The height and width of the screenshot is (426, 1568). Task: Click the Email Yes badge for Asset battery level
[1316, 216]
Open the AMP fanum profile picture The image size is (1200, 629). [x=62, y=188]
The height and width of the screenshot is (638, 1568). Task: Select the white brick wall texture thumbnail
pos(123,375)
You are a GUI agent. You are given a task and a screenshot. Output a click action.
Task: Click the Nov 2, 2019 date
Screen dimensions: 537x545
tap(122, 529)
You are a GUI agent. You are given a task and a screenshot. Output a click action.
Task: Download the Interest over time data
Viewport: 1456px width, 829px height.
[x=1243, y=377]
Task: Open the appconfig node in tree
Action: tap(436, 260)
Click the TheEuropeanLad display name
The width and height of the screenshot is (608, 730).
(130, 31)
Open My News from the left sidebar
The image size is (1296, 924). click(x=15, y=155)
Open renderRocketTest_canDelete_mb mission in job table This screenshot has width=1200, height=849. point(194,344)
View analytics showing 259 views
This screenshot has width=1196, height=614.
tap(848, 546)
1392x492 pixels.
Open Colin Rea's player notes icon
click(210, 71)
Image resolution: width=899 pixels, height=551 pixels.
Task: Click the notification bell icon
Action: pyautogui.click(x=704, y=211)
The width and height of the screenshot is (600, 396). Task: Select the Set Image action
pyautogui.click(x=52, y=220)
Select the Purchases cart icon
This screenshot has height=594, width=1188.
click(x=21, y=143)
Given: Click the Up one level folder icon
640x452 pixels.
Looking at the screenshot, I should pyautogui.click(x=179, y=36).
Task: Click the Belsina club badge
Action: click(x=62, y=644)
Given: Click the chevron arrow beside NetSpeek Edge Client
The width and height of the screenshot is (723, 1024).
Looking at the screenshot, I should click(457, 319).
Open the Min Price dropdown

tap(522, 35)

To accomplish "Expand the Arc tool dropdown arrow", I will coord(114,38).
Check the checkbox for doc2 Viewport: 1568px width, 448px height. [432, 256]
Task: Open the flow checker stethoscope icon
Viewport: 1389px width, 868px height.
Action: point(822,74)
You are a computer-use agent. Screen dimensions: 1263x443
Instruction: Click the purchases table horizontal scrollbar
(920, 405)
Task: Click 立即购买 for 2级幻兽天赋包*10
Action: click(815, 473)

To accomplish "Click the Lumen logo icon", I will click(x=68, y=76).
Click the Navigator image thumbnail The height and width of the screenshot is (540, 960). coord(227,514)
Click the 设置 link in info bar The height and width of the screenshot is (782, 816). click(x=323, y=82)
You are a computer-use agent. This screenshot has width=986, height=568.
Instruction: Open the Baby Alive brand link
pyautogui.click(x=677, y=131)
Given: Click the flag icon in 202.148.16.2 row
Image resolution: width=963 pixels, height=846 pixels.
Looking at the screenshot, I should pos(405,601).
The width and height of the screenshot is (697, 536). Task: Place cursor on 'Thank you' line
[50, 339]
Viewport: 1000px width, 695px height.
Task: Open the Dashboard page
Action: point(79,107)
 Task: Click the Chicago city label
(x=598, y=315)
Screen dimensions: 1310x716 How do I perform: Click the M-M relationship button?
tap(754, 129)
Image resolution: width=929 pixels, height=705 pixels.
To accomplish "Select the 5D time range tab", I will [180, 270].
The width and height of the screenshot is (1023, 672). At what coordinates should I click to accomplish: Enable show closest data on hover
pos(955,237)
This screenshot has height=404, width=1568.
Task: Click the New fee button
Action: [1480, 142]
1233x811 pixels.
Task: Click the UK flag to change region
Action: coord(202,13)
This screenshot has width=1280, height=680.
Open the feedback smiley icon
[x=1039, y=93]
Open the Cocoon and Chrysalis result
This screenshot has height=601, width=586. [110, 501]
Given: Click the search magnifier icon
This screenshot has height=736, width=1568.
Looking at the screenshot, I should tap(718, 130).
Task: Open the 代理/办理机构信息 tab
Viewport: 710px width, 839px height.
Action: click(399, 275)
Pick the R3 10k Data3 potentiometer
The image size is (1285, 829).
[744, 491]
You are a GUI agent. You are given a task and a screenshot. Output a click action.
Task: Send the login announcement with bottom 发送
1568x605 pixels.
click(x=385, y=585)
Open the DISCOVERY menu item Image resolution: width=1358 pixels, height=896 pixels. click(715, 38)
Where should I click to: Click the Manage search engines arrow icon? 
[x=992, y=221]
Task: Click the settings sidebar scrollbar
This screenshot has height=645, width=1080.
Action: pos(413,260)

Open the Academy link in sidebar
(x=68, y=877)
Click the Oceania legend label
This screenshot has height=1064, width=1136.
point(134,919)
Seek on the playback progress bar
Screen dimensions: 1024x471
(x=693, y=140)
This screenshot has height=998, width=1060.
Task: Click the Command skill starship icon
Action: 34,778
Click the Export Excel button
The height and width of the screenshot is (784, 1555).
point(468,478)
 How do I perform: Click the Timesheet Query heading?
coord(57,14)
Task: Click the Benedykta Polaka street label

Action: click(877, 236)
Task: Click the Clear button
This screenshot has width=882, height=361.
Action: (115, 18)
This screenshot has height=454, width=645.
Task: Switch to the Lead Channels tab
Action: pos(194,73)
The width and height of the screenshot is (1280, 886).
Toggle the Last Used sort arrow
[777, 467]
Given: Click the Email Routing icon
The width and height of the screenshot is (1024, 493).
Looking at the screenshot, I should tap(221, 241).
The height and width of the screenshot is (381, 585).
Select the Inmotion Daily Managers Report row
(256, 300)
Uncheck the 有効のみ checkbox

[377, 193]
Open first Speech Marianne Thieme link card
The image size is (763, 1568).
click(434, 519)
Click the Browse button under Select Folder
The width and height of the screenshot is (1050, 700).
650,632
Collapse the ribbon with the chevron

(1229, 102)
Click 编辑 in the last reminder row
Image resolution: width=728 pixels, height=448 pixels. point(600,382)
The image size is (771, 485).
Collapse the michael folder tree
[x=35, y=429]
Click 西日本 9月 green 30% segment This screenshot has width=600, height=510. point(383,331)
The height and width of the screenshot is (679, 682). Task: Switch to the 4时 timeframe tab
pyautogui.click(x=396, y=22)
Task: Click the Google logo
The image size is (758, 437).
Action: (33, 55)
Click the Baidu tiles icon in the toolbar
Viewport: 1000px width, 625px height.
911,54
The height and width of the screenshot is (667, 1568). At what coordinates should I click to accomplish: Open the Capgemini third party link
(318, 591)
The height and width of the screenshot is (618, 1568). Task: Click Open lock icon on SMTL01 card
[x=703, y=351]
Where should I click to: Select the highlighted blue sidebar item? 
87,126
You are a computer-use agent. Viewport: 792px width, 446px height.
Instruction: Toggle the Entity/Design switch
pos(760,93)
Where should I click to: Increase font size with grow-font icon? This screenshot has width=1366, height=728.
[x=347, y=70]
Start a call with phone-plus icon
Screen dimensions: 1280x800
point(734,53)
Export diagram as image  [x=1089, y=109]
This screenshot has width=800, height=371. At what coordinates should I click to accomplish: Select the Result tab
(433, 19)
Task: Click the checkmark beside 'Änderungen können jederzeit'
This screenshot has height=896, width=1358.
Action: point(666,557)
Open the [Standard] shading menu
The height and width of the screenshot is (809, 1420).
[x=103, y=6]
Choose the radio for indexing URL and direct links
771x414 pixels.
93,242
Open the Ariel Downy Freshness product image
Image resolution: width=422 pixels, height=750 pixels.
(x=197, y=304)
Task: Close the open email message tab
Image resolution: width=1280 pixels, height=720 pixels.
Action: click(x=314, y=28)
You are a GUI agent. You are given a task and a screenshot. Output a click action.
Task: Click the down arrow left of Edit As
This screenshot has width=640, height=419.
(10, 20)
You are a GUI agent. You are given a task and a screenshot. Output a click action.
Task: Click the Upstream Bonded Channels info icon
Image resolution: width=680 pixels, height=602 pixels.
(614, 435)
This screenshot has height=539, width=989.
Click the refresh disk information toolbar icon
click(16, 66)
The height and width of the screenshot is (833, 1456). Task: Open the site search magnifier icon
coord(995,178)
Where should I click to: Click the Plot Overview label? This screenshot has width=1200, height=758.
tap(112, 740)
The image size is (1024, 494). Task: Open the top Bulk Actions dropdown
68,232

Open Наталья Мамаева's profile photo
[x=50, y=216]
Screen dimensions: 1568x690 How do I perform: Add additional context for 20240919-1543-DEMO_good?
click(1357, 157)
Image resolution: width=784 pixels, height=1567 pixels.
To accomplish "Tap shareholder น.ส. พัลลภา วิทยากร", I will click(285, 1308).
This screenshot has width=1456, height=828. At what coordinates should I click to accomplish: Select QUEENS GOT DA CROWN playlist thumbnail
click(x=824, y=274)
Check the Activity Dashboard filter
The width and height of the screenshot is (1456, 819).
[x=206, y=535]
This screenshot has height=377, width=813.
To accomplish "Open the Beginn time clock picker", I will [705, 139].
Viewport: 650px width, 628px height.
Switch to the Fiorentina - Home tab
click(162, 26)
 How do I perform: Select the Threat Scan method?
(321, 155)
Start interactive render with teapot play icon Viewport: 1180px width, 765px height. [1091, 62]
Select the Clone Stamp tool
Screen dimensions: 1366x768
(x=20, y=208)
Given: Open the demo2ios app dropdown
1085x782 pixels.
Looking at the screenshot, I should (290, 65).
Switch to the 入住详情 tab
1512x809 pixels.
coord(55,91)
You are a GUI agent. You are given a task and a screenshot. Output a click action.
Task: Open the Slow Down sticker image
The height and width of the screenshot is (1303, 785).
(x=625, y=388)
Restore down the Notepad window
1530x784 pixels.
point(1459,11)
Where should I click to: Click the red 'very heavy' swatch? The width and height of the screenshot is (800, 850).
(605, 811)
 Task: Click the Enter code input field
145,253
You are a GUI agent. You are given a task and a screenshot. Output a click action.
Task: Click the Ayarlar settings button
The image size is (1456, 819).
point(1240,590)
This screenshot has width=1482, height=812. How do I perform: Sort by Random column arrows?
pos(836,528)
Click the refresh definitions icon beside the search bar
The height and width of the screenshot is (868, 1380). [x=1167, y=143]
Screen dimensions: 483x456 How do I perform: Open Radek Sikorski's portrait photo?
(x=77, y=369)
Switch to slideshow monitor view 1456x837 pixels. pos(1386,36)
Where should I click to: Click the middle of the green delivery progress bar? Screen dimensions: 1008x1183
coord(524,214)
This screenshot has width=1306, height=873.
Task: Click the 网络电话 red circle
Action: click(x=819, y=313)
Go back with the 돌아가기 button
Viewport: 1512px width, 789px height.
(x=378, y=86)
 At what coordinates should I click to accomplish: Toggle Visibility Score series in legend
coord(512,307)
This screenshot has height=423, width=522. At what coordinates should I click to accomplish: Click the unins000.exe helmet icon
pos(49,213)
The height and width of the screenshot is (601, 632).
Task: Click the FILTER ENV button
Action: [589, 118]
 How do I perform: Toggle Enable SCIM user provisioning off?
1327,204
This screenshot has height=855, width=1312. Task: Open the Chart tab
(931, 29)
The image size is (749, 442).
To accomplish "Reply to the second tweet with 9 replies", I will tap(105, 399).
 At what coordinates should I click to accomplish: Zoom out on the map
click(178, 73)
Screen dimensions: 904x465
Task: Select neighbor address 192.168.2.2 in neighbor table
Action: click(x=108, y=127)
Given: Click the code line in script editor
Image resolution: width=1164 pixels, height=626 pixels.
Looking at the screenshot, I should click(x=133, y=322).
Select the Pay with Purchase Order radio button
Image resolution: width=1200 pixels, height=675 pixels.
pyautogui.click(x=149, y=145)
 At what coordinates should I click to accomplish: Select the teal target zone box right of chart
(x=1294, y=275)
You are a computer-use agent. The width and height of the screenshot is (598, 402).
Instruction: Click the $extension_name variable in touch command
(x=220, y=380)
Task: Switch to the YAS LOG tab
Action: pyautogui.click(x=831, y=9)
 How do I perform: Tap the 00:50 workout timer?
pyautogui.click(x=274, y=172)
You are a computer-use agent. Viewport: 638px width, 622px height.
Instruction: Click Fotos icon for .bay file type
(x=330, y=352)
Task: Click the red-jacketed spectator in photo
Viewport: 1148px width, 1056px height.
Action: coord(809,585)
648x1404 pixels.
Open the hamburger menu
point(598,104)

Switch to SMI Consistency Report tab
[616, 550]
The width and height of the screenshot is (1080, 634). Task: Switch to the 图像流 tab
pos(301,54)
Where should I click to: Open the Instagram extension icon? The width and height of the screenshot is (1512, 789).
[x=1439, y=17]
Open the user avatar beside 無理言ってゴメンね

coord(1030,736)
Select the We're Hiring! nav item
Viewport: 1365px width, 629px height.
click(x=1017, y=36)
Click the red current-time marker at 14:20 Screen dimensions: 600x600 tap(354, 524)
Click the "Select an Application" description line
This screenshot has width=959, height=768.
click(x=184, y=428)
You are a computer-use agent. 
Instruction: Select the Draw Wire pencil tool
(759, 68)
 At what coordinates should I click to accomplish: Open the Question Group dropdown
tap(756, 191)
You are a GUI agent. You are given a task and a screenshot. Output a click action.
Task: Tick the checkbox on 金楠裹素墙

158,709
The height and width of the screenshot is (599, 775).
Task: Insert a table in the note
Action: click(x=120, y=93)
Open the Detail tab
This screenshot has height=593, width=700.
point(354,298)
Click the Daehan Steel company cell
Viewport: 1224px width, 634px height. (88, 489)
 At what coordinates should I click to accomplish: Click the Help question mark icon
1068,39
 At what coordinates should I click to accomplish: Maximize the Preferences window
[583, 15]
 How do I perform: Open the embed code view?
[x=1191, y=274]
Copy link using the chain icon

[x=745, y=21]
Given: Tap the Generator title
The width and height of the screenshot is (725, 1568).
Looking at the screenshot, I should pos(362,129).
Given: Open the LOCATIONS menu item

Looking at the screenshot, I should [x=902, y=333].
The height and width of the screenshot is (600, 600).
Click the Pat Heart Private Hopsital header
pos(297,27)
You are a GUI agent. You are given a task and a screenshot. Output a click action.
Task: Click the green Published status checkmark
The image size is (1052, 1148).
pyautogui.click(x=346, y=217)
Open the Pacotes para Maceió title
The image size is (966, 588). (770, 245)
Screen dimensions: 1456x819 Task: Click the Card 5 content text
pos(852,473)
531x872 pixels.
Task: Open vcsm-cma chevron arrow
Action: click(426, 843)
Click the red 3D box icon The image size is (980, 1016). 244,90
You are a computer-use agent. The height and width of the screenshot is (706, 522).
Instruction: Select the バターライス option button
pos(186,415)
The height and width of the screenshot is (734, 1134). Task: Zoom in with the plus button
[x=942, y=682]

*Directions*
Copy every line above that holds the word "Export".

*Output below*
Click the Export Excel button
Export diagram as image  [x=1089, y=109]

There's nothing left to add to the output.